EuGH: Unlautere vergleichende Werbung bei Gegenüberstellung von Kassenbons

17.01.2011

Die Gegenüberstellung von Kassenbons zweier Mitbewerber stellt keine zulässige vergleiche Werbung dar (EuGH, Urt. v. 18.11.2010 - Az.: C-159/09).

Bei dem Kläger handelte es sich um eine deutsche Handelskette. Diese verkaufte in ihren Geschäften hauptsächlich Lebensmittel und Haushaltswaren. Ein konkurrierendes Unternehmen warb damit, günstiger zu sein, als der Kläger. In der streitigen Werbung waren zwei Kassenbons der beiden Parteien zu sehen, welche die identischen Produkte zeigten. Anhand des Preises konnte der Kunde feststellen, dass er die selben Produkte zu einem geringeren Preis bei der Beklagten erwerben könne. Eine weitere Erläuterung fand sich in der Werbung nicht.

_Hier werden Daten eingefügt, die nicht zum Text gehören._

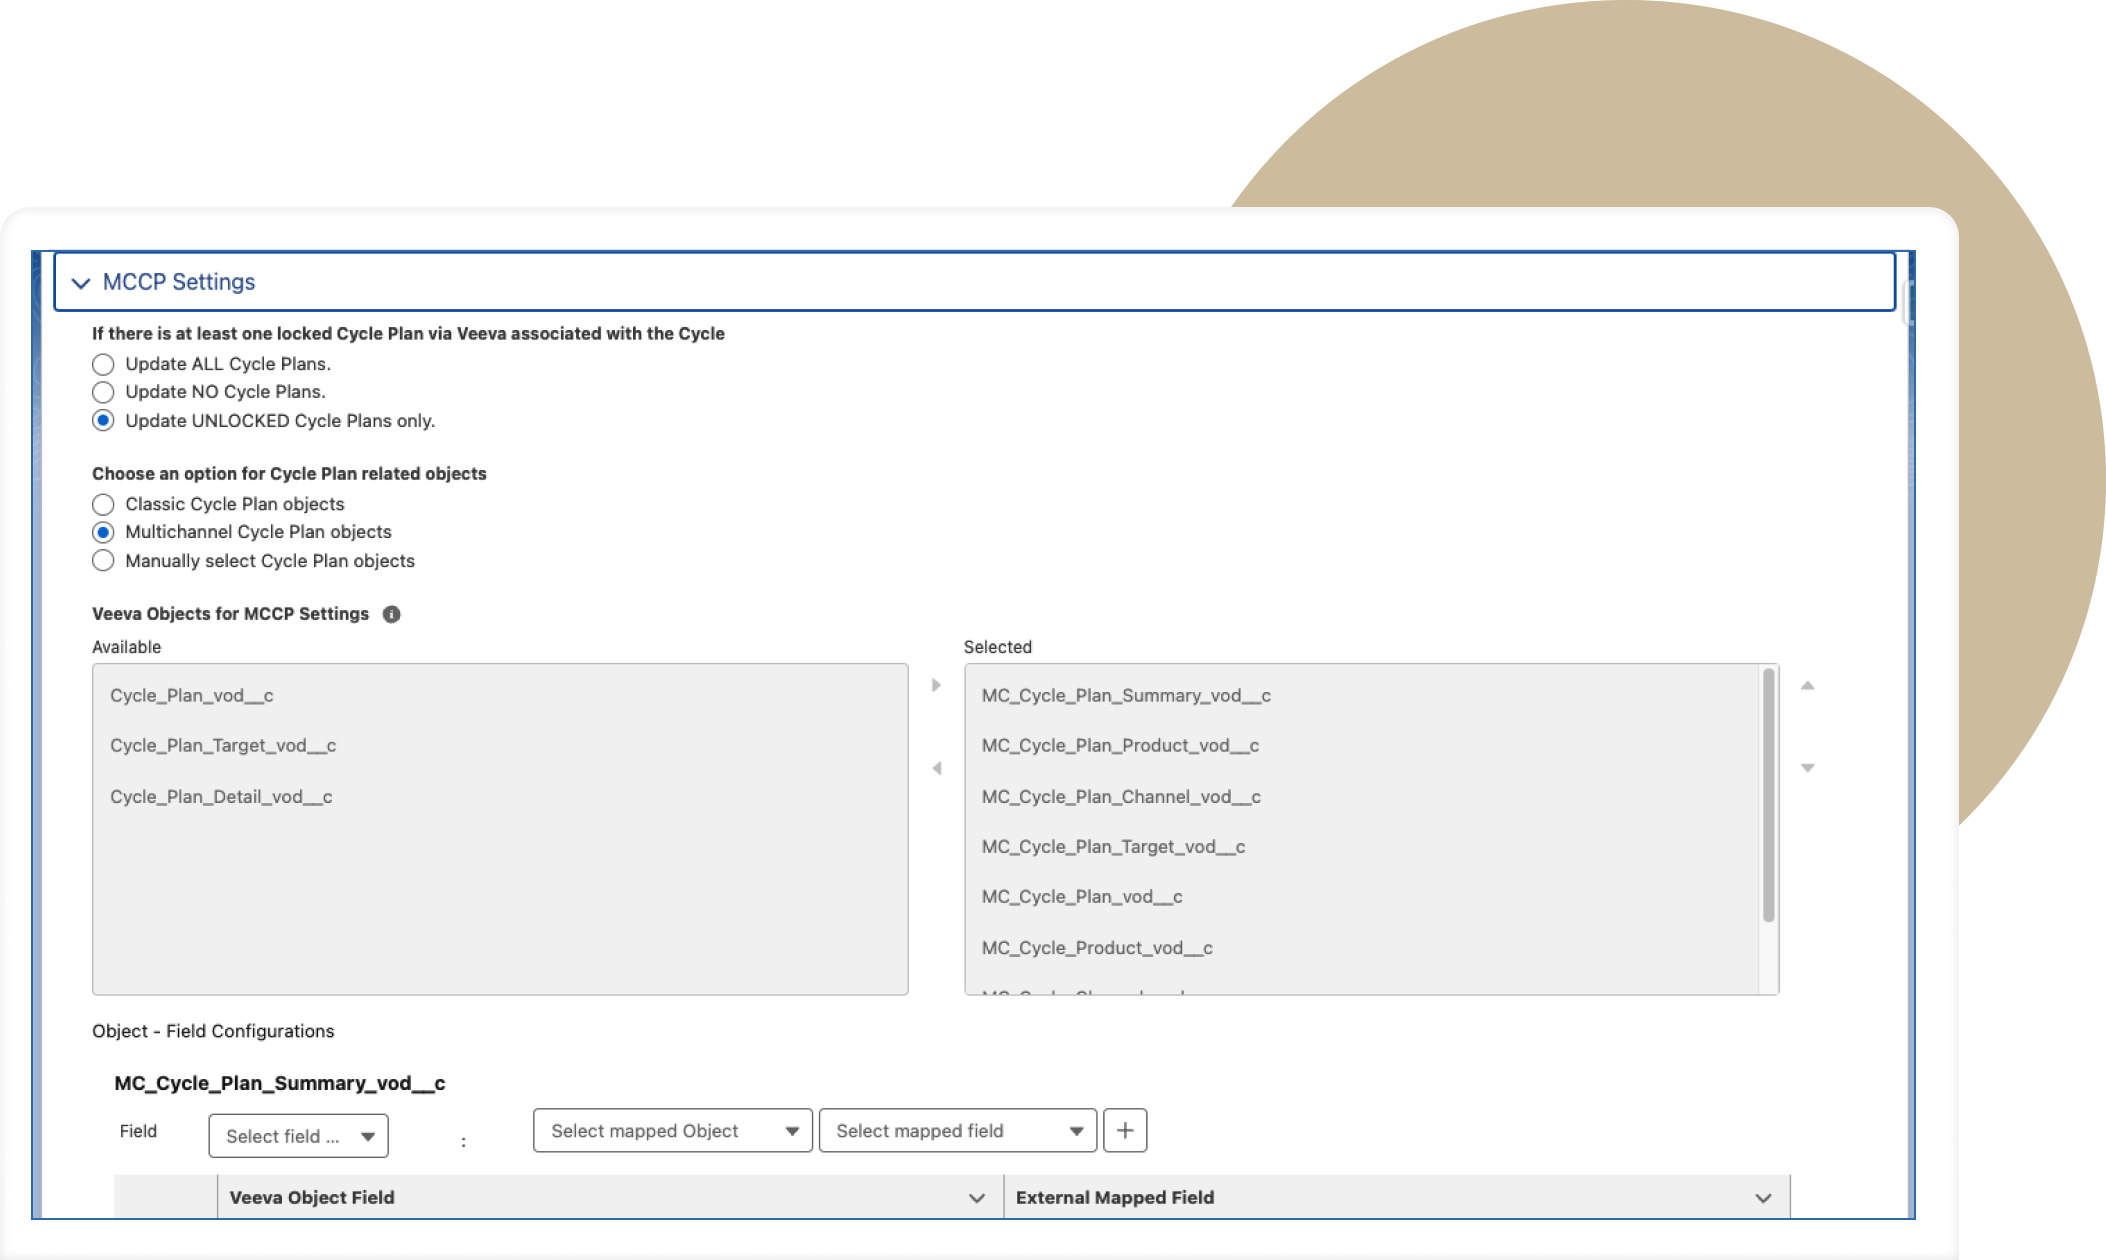Click move-down arrow beside Selected list
Screen dimensions: 2106x1260
[x=1807, y=768]
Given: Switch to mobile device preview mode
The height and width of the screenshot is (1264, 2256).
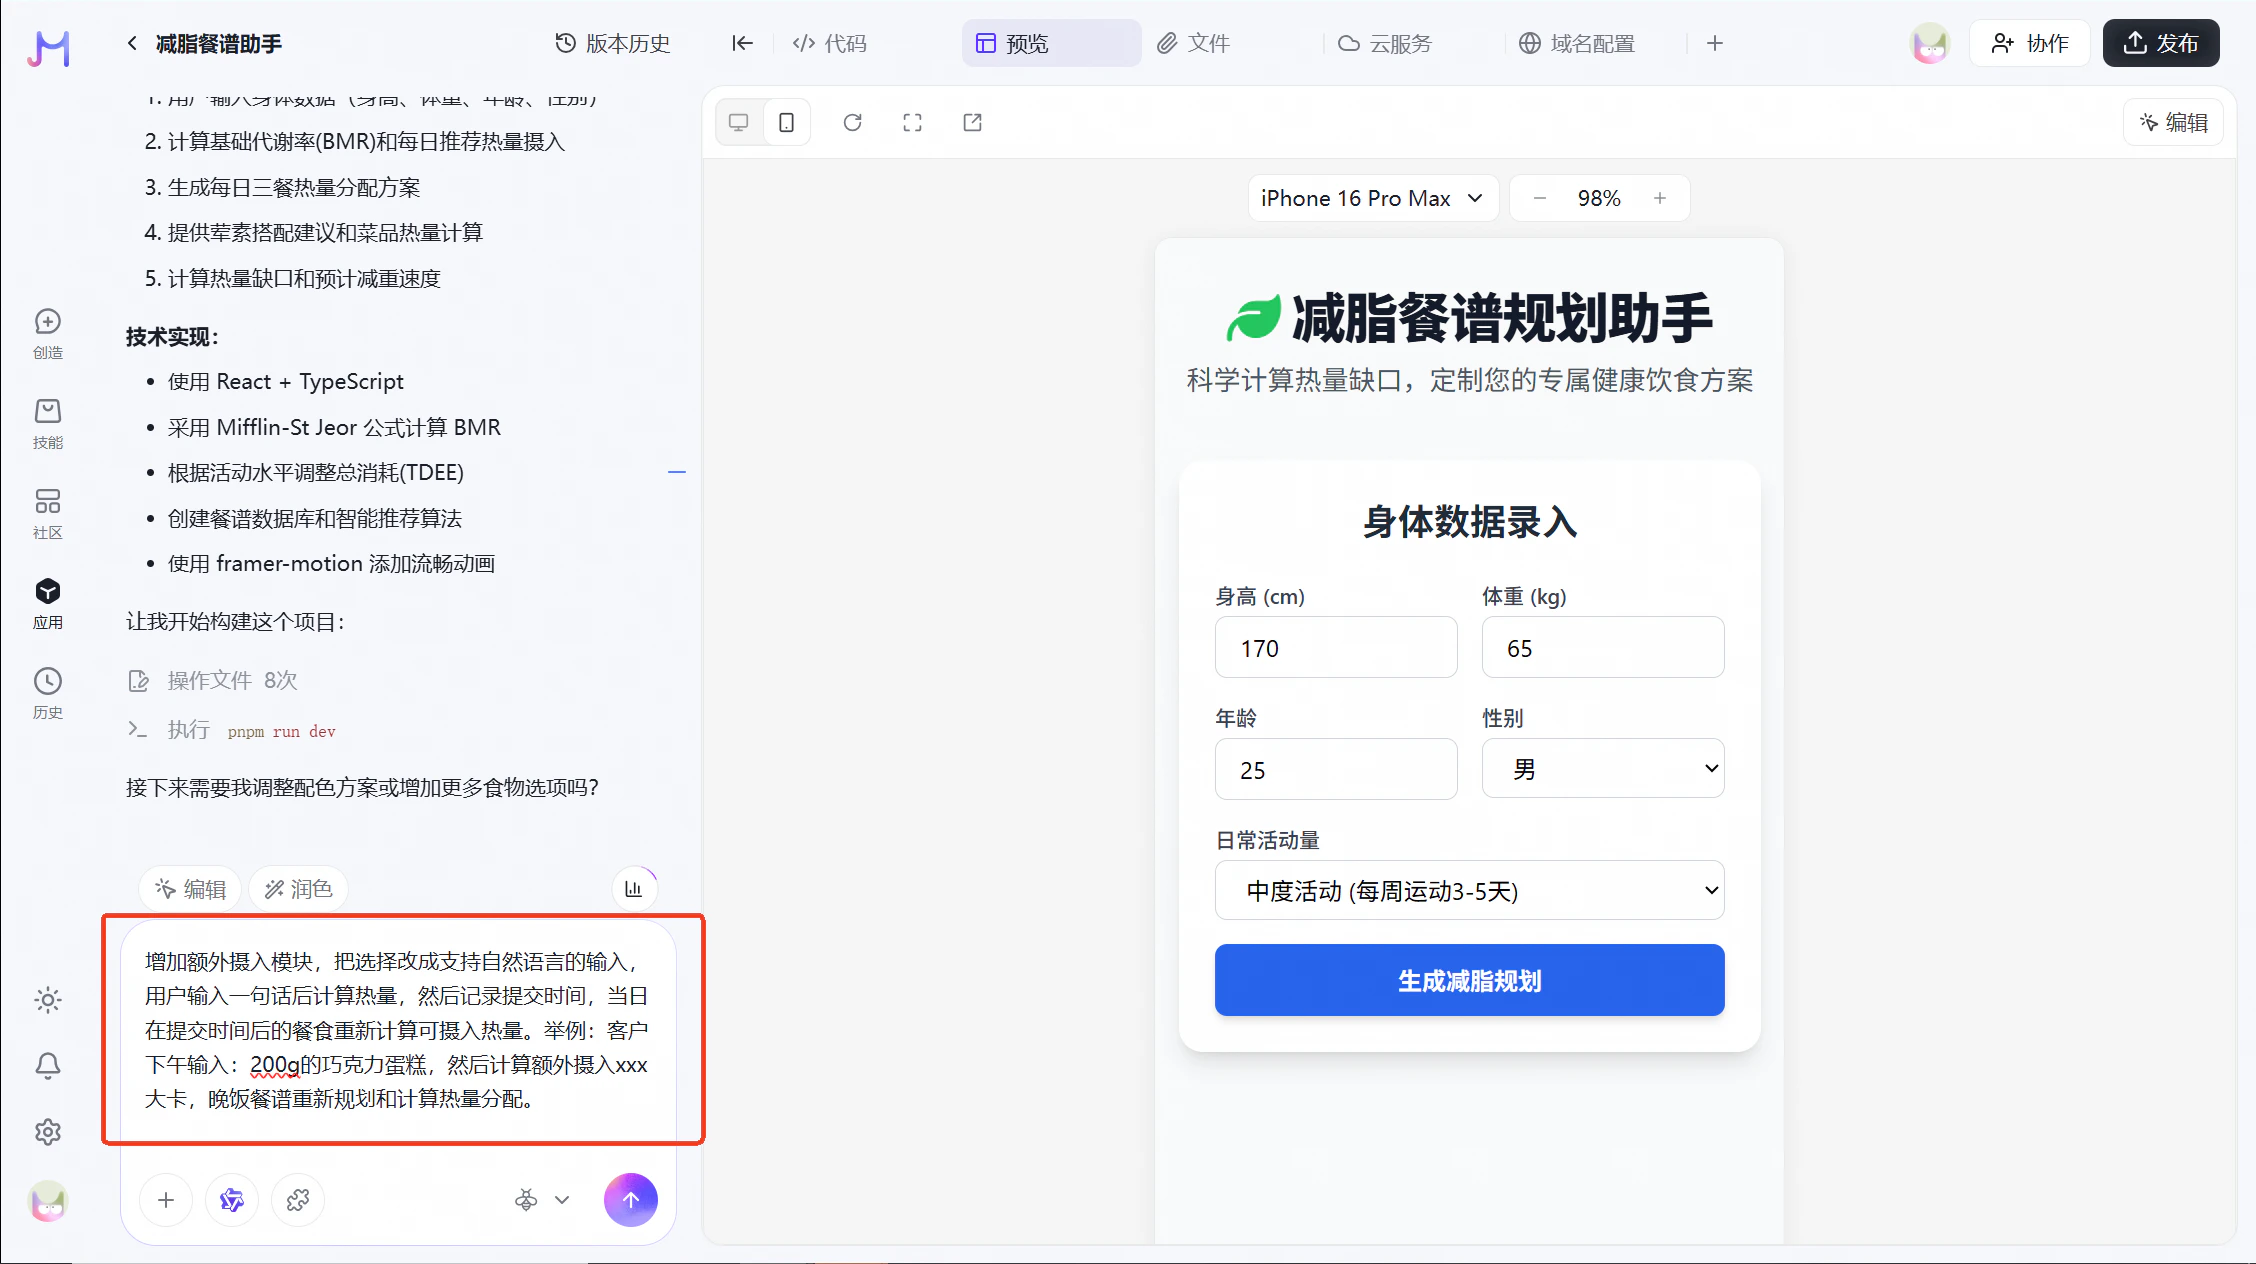Looking at the screenshot, I should [x=787, y=122].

Die Europa-Richter bejahten eine Rechtsverletzung.

Die Voraussetzungen der vergleichenden Werbung seien im vorliegenden Fall nicht erfüllt.

Der Kunde werde im Unklaren über die Bedingungen des Vergleichs gelassen. Er werde nicht über die Unterschiede der Waren aufgeklärt und erhalte keine Informationen über den angepriesenen Preisunterschied.